Focal (or partial) seizures occur when seizure activity is restricted to brain networks in one hemisphere. There is a site, or a focus, in the brain where the seizure begins. Different areas of the brain have different functions, so a person’s experience during a focal seizure and what other people may witness will depend on which region of the brain the seizure activity is occurring in.
If a seizure begins in a brain region that is responsible for processing visual information, a person could have a temporary disturbance in their vision. If a seizure begins in a brain region that is responsible for movement, a person could have a temporary uncontrollable twitching of one or more body parts. If a seizure begins in a brain region that is responsible for feelings, a person could have a change in their emotions such as a sudden onset of fear.
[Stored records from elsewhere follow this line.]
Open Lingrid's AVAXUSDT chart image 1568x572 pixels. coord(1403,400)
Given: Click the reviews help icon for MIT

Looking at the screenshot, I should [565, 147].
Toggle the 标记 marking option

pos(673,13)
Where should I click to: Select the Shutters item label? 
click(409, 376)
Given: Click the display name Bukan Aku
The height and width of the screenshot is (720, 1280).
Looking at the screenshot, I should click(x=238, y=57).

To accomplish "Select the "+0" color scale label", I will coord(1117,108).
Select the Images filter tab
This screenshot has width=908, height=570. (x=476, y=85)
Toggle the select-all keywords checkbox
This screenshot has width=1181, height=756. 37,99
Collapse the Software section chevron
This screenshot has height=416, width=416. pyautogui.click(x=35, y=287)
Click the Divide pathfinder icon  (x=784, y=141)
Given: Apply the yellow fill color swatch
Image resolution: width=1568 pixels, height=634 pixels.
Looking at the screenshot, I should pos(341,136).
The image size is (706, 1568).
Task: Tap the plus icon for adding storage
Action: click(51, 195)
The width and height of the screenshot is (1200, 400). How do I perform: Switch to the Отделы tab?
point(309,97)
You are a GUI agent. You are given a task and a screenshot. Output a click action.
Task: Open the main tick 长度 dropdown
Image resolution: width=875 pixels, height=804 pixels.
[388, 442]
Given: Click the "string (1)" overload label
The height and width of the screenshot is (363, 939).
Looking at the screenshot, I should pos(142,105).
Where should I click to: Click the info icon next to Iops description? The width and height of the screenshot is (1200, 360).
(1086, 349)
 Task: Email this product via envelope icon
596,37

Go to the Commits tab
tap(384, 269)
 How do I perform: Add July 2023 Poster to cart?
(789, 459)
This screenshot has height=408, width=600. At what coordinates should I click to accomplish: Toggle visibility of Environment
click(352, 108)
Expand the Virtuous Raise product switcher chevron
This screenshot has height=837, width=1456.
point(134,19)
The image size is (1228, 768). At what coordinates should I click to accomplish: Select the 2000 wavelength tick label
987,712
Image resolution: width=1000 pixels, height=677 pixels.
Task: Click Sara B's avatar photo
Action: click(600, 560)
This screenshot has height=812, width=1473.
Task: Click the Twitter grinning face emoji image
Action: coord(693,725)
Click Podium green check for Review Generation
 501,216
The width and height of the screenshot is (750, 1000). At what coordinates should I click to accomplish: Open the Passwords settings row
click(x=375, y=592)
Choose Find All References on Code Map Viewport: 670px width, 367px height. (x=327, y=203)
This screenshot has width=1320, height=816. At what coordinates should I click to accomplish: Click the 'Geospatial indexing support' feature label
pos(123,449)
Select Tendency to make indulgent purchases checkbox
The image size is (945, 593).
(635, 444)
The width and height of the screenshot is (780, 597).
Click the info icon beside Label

The most common forms of focal seizures are:
- focal seizure with retained awareness (sometimes referred to as an aura)
- focal seizure with loss of awarness (or focal dyscognitive)
After a focal seizure begins, the seizure activity will either remain in a localized area or the seizure activity may spread to other brain areas either within the same hemisphere or the opposite hemisphere. A focal seizure with retained awareness can evolve into a focal dyscognitive seizure. A focal seizure can also evolve into a generalized tonic-clonic (convulsive) seizure.
Some people with focal epilepsy have a single focus where their seizures always originate. Other people have more than one seizure focus, known as multi-focal epilepsy.